In religions, you give your power to the God(s) and the institution. In spirituality, you learn to take your own power back, stop pleasing others, learn from your mistakes with compassion and most importantly learn to accept yourself as you are. There’s nothing shameful about you. Nothing bad or wrong about you. The source doesn’t punish anyone (like religions’ God(s) do),, because everything in the physical world is more or less fake. Everything and everyone is love down to their core but this world is so low in vibration that it’s easy to dwell into negativity and do harmful things to others and yourself.
Jesus, Buddha, Mohammed and many other spiritual masters were spiritual the first. On their spiritual teachings, religions were formed. These religions were turned into manipulation and for greed in many cases, but an individual can be like Jesus, Buddha, Mohammed or any other spiritual master was; loving, understanding, knowing that the Source loves us and learning to take responsibility for your own acts - this includes thinking and how you view the world and yourself.

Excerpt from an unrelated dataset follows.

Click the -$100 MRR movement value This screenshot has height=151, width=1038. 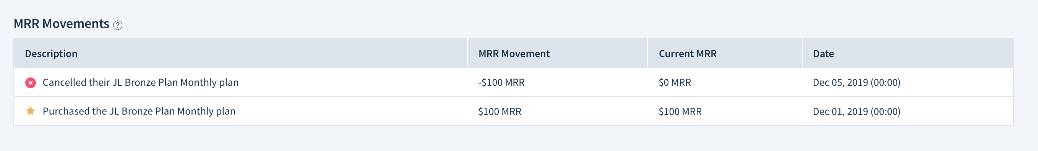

NOW, that being said, a spiritual person can be judging. They can say that the spirituality needs to be performed a certain way in order it to be right kind of spirituality. That’s low level understanding and it’s OK if it serves the person and helps them to be a better person somehow (aka while they are still bad, they’d be worse without the spiritual life style they have). But if they go preaching to others, it’s the same as any fundamental religion which says “My way or sin”.
For me, the spirituality is absolute freedom and absolute responsibility for your own self. You learn to love yourself, face your fears, transform your traumas and negative views with love and respect. You don’t listen to others and do what they want you to do, but you turn within and see/feel what feels right to you. It’s OK to ask help and insight but in the end, you trust your own inner feeling and act upon it - even if it broke someones heart, cut some people off or changed your life completely. You are your first and prior responsibility and when you have your attention on you, you are rejuvenated and energized, and then you can direct this attention to others.
It’s a very lonely path asking lot of courage and willingness to go against the norms. And get a few enemies and being judged as the black sheep of the herd. Curiously you question everything, see where it comes from and if you want to join in it or not. You are compassionate with yourself and understand what many (majority of the people) will not get you and that’s OK.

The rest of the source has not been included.